There is no suggestion Mr Boswell has done anything illegal but he has admitted the arrangement and said it was “common practice” in his previous industry.

However, Mr Boswell has now been reported to the commissioner, Kathyrn Hudson, over claims he failed to declare his roles as a company director – a potentially serious breach of House of Commons regulations.

The House of Commons register of interests exists to allow members to disclose financial interests outside their parliamentary work

Rules state that MPs must disclose any companies in which they have shareholdings above 15 per cent. Official records from Companies House show that Mr Boswell is the sole director or Johnston Ltd. His register of interests entry does not 
mention the company. The 
complaint was sent to the commissioner by Paul McGarry, a Liberal Democrat candidate for Central Scotland in next year’s Holyrood elections.

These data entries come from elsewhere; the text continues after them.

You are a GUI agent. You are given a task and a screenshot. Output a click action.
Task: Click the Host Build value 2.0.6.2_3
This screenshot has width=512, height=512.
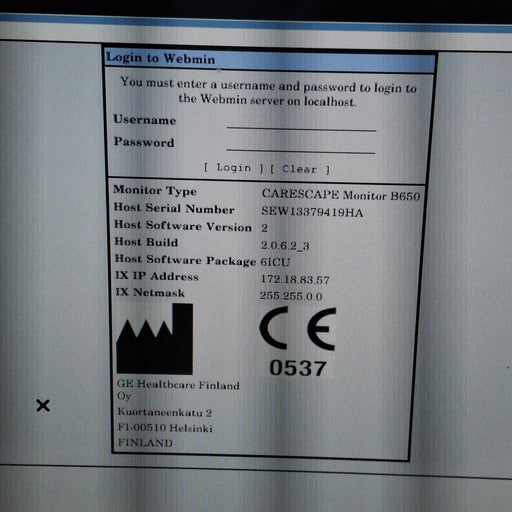pyautogui.click(x=285, y=246)
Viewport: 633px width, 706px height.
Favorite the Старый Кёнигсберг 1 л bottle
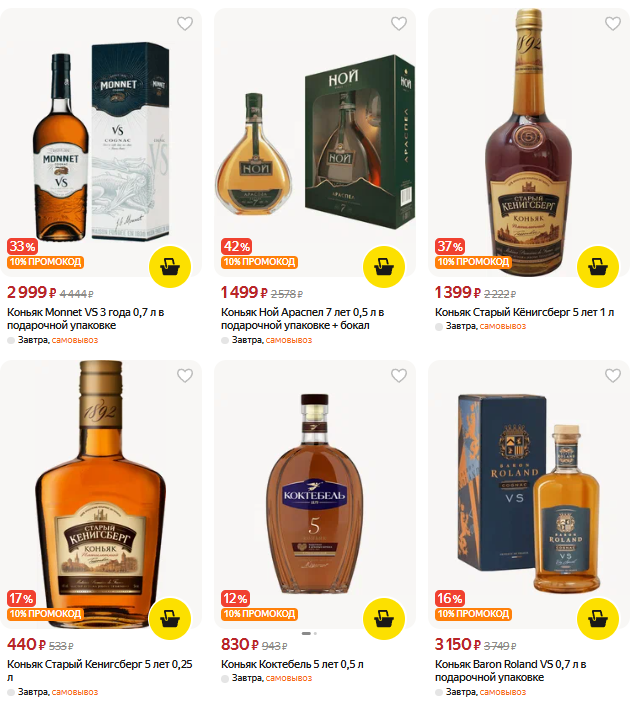click(613, 23)
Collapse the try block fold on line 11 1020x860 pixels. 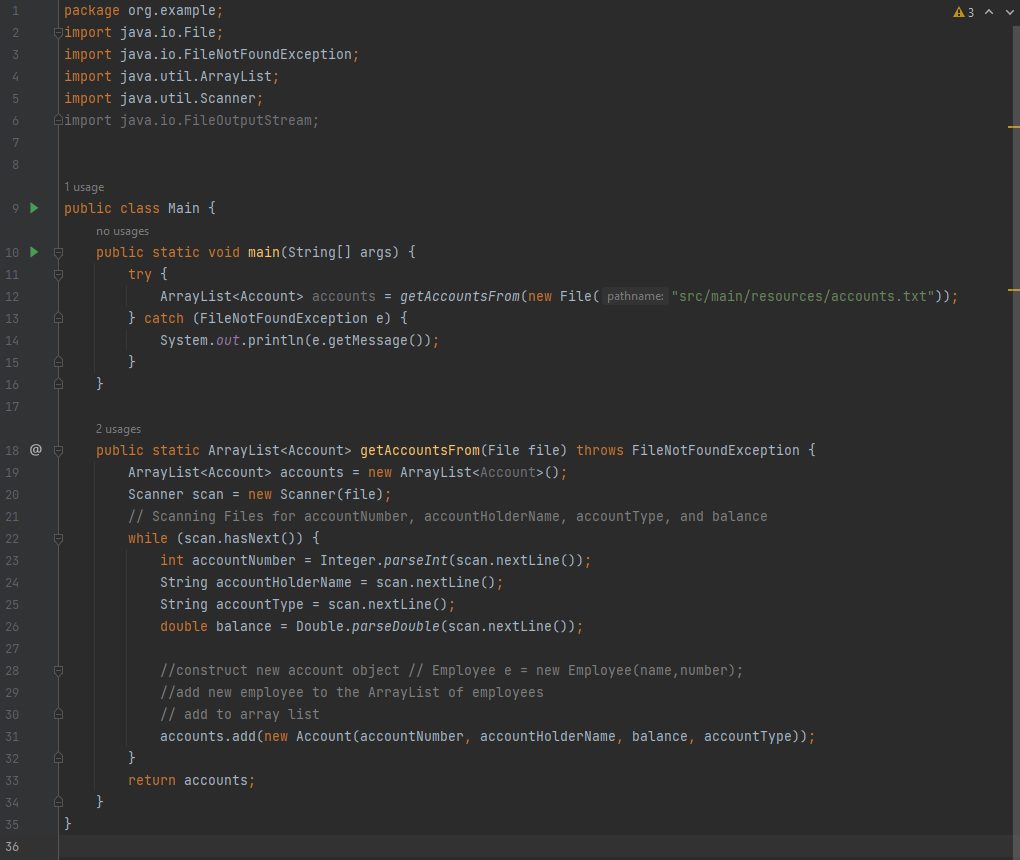[x=57, y=274]
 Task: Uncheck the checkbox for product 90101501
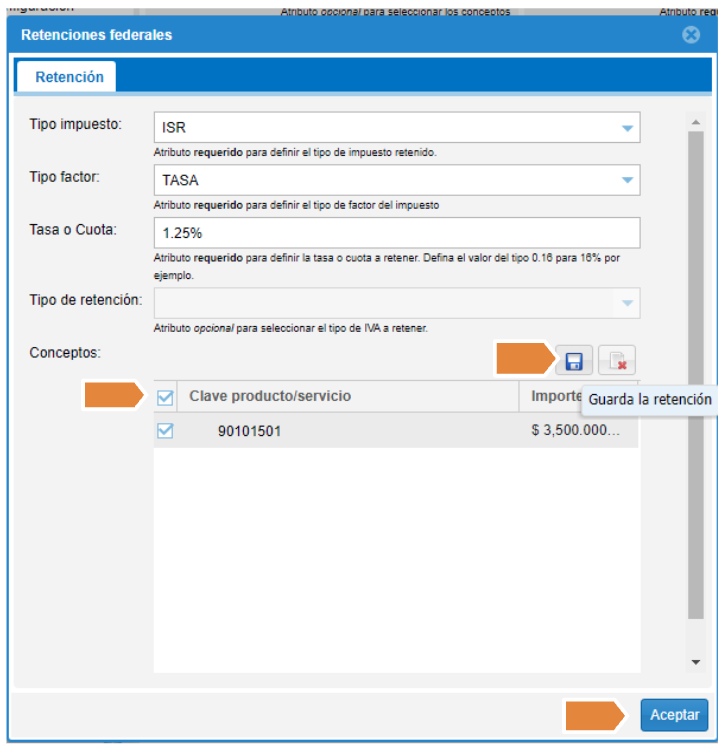[165, 431]
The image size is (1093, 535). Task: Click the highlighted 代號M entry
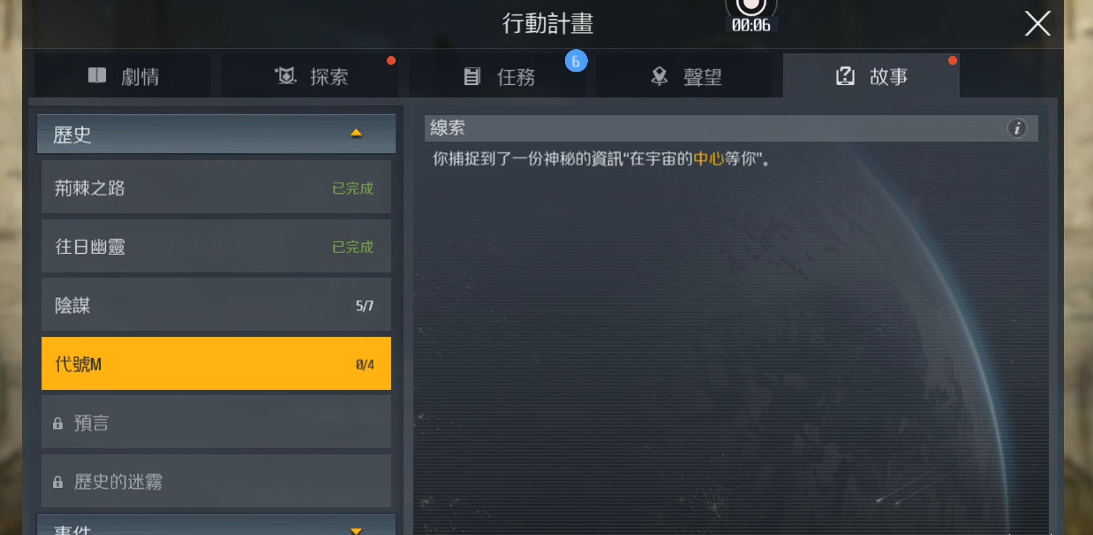[x=216, y=364]
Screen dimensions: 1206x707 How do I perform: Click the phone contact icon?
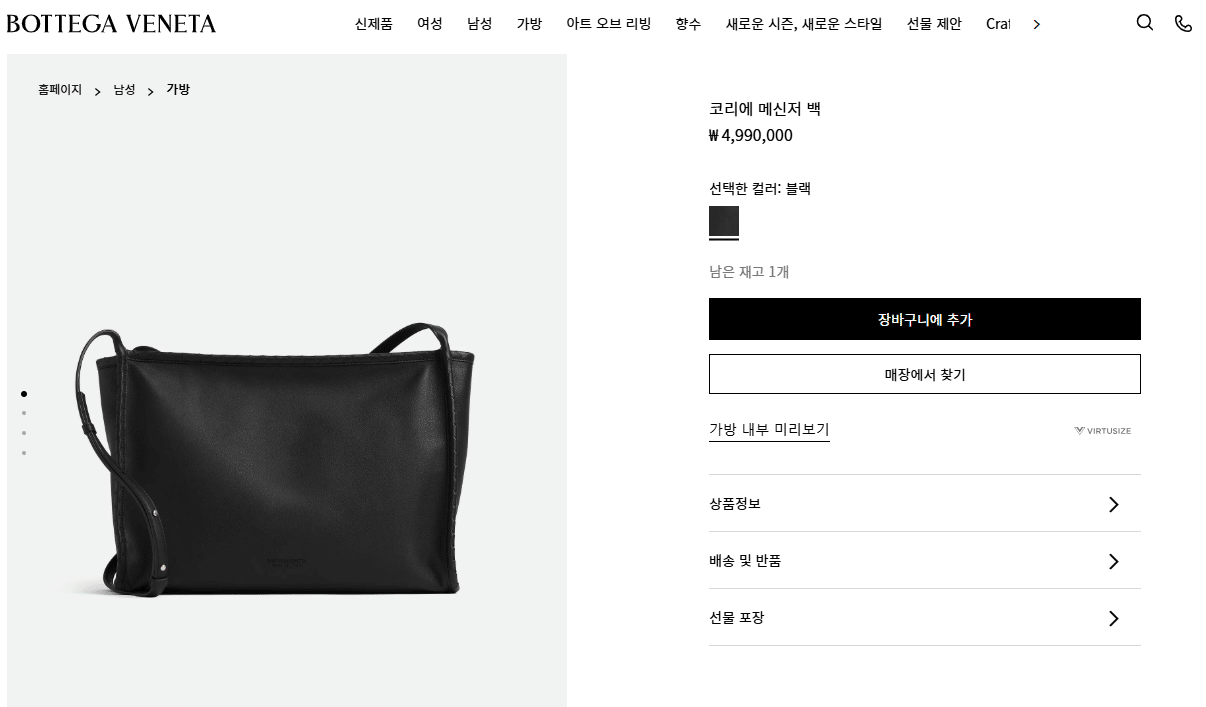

Ms Hudson will now decide whether to launch an inquiry into the complaint.

If an inquiry is launched and finds that there has been a breach of the rules, the MP could face sanctions ranging from having to apologise to the House, to being suspended from the Commons or even expelled.

First Minister Nicola Sturgeon has come under growing pressure to condemn Mr Boswell after she said tax avoidance was “awful” and “despicable” earlier this year.

Scottish Labour MSP James Kelly called on the First Minister to publicly criticise Mr Boswell, SNP MP for Coatbridge, Chryston and Bellshill.

Mr Kelly said: “These are serious allegations and the SNP must look into this as a matter of urgency. If politicians are saying one thing in public you would expect them to be living up to it in private. Nicola Sturgeon branded tax avoidance obscene, immoral and despicable. She called for a zero tolerance approach in Scotland.”

Scottish Liberal Democrat peer Jeremy Purvis called for the parliamentary commissioner to investigate what he said “appears to be a clear breach of the code of conduct” by Mr Boswell.

He said: “The First Minister has previously said that we must be “unequivocal about how obscene and immoral and downright wrong” it is to avoid tax. The First Minister cannot remain silent over these allegations.

“People will think that her words on tax avoidance were utterly meaningless unless she acts.

“It also seems that Mr Boswell has failed to register his business interest with the House of Commons, and failed to declare that financial interest in debates.”

An SNP spokesman said: “Phil Boswell has declared 
all interests in line with the rules, including all relevant income.”